Asserts that a path exist and is a directory

Parameters:

Name Type Description Default
path Path

Path to check

required
Example

assert_directory_exists(path = Path("/example/directory/"))

Source code in fgpyo/io/__init__.py
def assert_directory_exists(path: Path) -> None:
    """Asserts that a path exist and is a directory

    Args:
        path: Path to check

    Example:
        assert_directory_exists(path = Path("/example/directory/"))
    """
    assert path.exists(), f"Path does not exist: {path}"
    assert path.is_dir(), f"Path exists but is not a directory: {path}"

assert_fasta_indexed

assert_fasta_indexed(fasta: Path, /, dictionary: bool = False, bwa: bool = False) -> None

Verify that a FASTA is readable and has the expected index files.

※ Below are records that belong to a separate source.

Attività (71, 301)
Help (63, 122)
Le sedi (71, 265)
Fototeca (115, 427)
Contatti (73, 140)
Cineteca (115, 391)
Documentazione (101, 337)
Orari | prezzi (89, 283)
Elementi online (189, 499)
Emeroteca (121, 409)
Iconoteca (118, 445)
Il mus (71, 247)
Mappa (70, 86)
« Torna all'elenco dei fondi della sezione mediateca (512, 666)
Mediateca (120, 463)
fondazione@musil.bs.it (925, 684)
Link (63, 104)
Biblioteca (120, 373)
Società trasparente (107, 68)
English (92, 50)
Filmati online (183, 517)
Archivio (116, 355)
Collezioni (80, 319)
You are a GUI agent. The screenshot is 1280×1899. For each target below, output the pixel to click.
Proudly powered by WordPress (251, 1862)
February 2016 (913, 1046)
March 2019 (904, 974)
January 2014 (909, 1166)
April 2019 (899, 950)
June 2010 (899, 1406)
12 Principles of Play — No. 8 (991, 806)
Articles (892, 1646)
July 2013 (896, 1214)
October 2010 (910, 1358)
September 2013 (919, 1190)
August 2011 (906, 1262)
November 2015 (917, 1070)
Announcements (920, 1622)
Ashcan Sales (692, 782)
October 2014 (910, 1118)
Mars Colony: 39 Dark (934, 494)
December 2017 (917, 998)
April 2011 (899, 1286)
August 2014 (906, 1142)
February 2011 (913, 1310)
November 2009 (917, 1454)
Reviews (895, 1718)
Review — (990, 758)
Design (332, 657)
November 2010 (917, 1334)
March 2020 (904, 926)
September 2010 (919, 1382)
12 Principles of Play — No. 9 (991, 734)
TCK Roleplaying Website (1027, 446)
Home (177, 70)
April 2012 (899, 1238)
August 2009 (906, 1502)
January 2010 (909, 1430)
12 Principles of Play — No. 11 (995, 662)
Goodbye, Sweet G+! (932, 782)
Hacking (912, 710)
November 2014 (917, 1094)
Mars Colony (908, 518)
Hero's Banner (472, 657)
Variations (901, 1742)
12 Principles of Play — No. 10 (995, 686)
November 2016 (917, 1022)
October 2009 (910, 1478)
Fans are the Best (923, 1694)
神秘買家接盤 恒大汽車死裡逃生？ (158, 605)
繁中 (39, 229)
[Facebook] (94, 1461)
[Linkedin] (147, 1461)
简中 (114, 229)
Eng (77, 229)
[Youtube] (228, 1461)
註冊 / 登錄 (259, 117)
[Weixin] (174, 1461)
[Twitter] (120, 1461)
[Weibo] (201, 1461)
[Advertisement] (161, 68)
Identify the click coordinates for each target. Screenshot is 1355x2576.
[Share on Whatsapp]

The existence of the FASTA index generated by samtools faidx will always be verified. The existence of the index files generated by samtools dict and bwa index may be optionally verified.

Parameters:

Name Type Description Default
fasta Path

Path to the FASTA file.

required
dictionary bool

If True, check for the index file generated by samtools dict ({fasta}.dict).

False
bwa bool

If True, check for the index files generated by bwa index ({fasta}.{suffix}, for all suffixes in ["amb", "ann", "bwt", "pac", "sa"]).

False

Raises:

Type Description
AssertionError

If the FASTA or any of the expected index files are missing or not readable.

Source code in fgpyo/io/__init__.py
def assert_fasta_indexed(
    fasta: Path,
    /,
    dictionary: bool = False,
    bwa: bool = False,
) -> None:
    """
    Verify that a FASTA is readable and has the expected index files.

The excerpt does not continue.